Side-by-Side Comparison of Receiver Studies

NAB Receiver Study Other Receiver Studies
# of radios
  • 28 radios
  • CEMA - 16 radios
  • FCC - 21 radios
  • National Lawyers Guild - 11 radios
  • Type of radios
  • Tested eight car radios, five clock radios, five components, five personal radios and five portable radios.
  • According to 1998 sales data - clock, personal and portable radios made up 65.3% of the total radio sales. Components make up 14.1% and car radios make up 20.5%.
  • CEMA - Did not test clock radios and only tested one personal radio. Tested five car radios, five components and five portable radios.
  • FCC - Did not test clock radios or personal radios. Tested primarily car radios (7) and component radios (9) with five portable radios.
  • National Lawyers Guild - Only tested one clock radio and one personal radio, four component, three portable radios and two car radios.
  • Type of radios
  • Used the International Telecommunications Union-Radiocommunication Sector (ITU-R) interference standard (i.e. signal-to-noise ratio of 50 dB).
  • CEMA- Used a signal-to-noise ratio of 45 dB as its interference reference. That ratio was established as a minimum for quality broadcasting in a NPR report filed in MM Docket 87-268.
  • FCC - Tested its radios for distortion. It increased undesired signals until distortion increased 1% and 3% from baseline levels.
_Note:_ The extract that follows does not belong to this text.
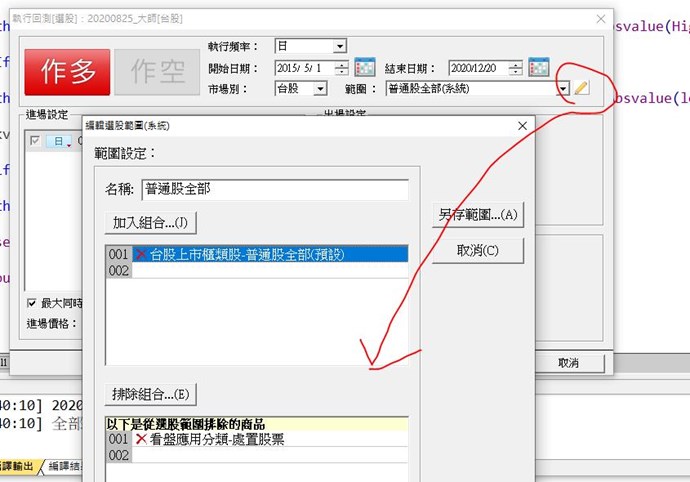Open the end date calendar picker

pyautogui.click(x=539, y=68)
  • National Lawyers Guild - Did not establish an interference standard. The study reported a "transition zone" for each radio where the injection of undesired signal caused the radio to fail.
  • Conclusions
    • NAB tested the most radios and tested several in each category. NAB's radios fairly represent the radios sold in 1998. Omitting categories or testing only one or two radios in a category does not provide adequate data on which to base sound conclusions.
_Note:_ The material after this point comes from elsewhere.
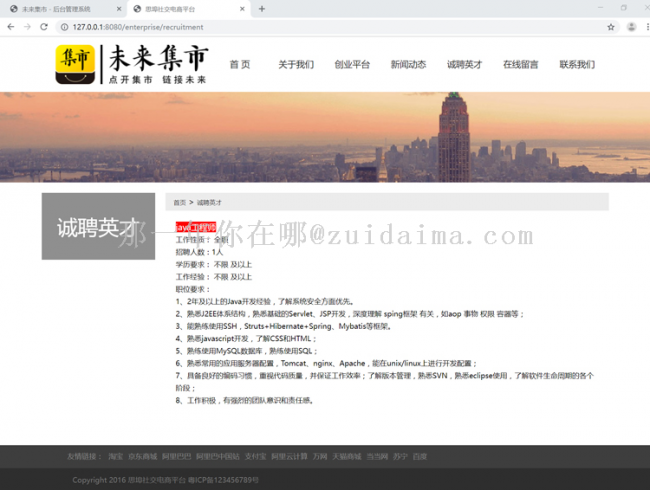Open the highlighted Java工程师 job title
This screenshot has width=650, height=490.
tap(195, 227)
    • NAB and CEMA used accepted interference standards as baselines for each study.
    • The FCC did not have any reasoning or justification for its methodology and there is no indication that measuring distortion shows when interference that would bother a listener would occur.
    • The National Lawyers Guild testing demonstrates when a radio fails to receive a signal, but does not fairly represent the point at which unacceptable interference will result. Unacceptable interference occurs before a radio fails to receive a desired signal.